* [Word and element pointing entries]
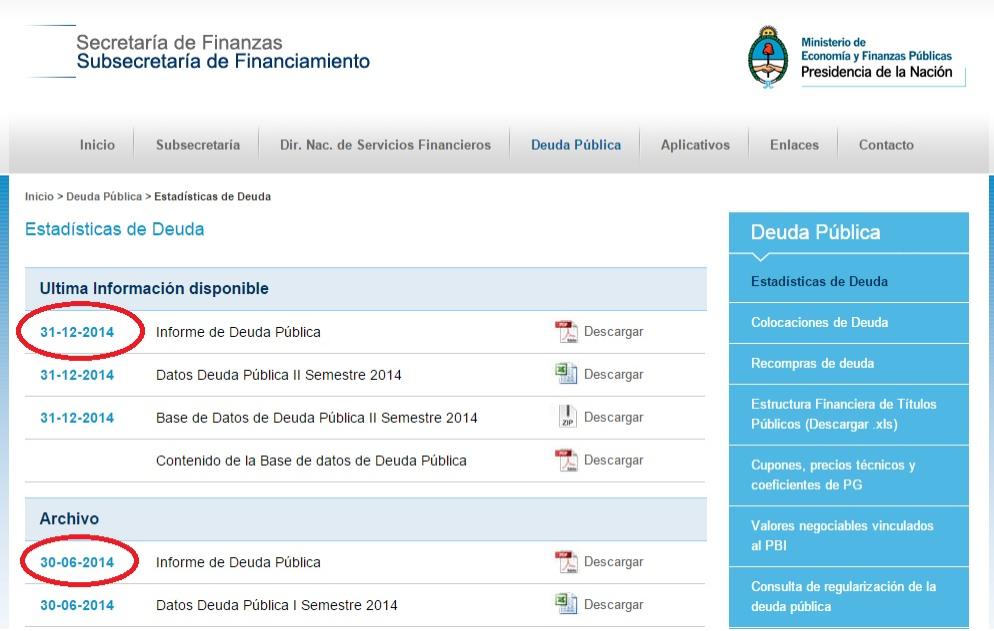Click the circled 31-12-2014 date link
Screen dimensions: 994x631
pyautogui.click(x=77, y=332)
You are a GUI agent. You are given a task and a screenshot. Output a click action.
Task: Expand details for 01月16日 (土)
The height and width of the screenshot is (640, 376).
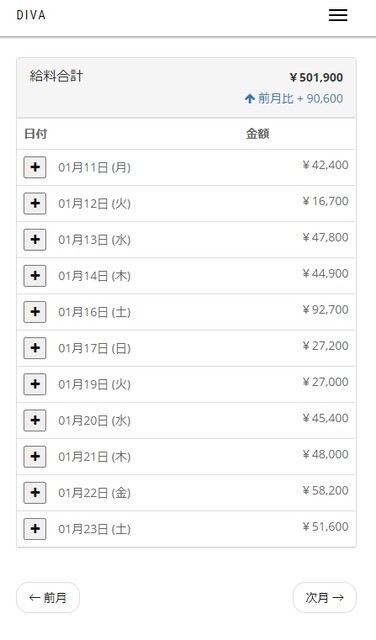click(x=35, y=311)
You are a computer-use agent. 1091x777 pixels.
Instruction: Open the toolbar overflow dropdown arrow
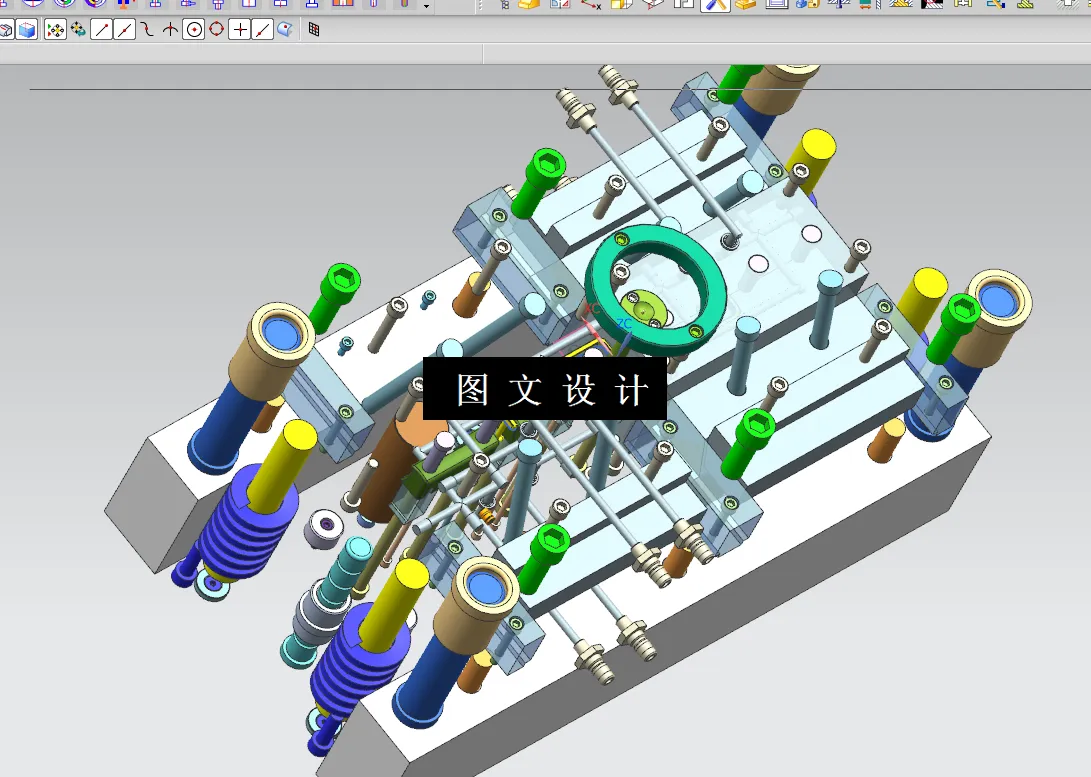tap(424, 7)

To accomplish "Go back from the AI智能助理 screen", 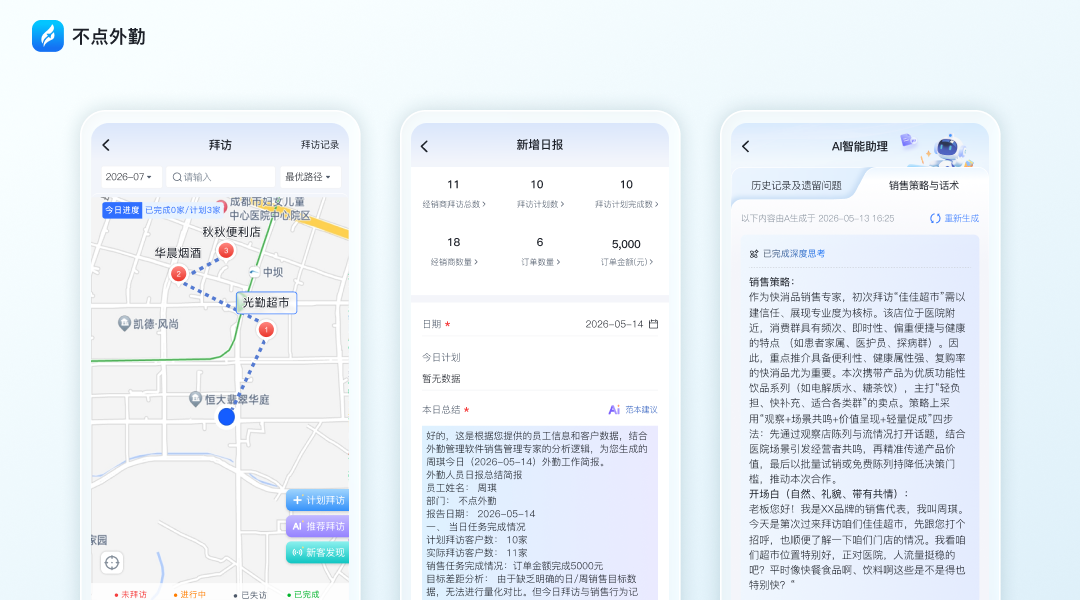I will coord(745,146).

* [Task goal] Extract each line of the listing above that contains the word "agent".

* [Output of the task]
You are a GUI agent. You are given a task and a screenshot. Output a click action.
You are a computer-use agent. 1091x777 pixels.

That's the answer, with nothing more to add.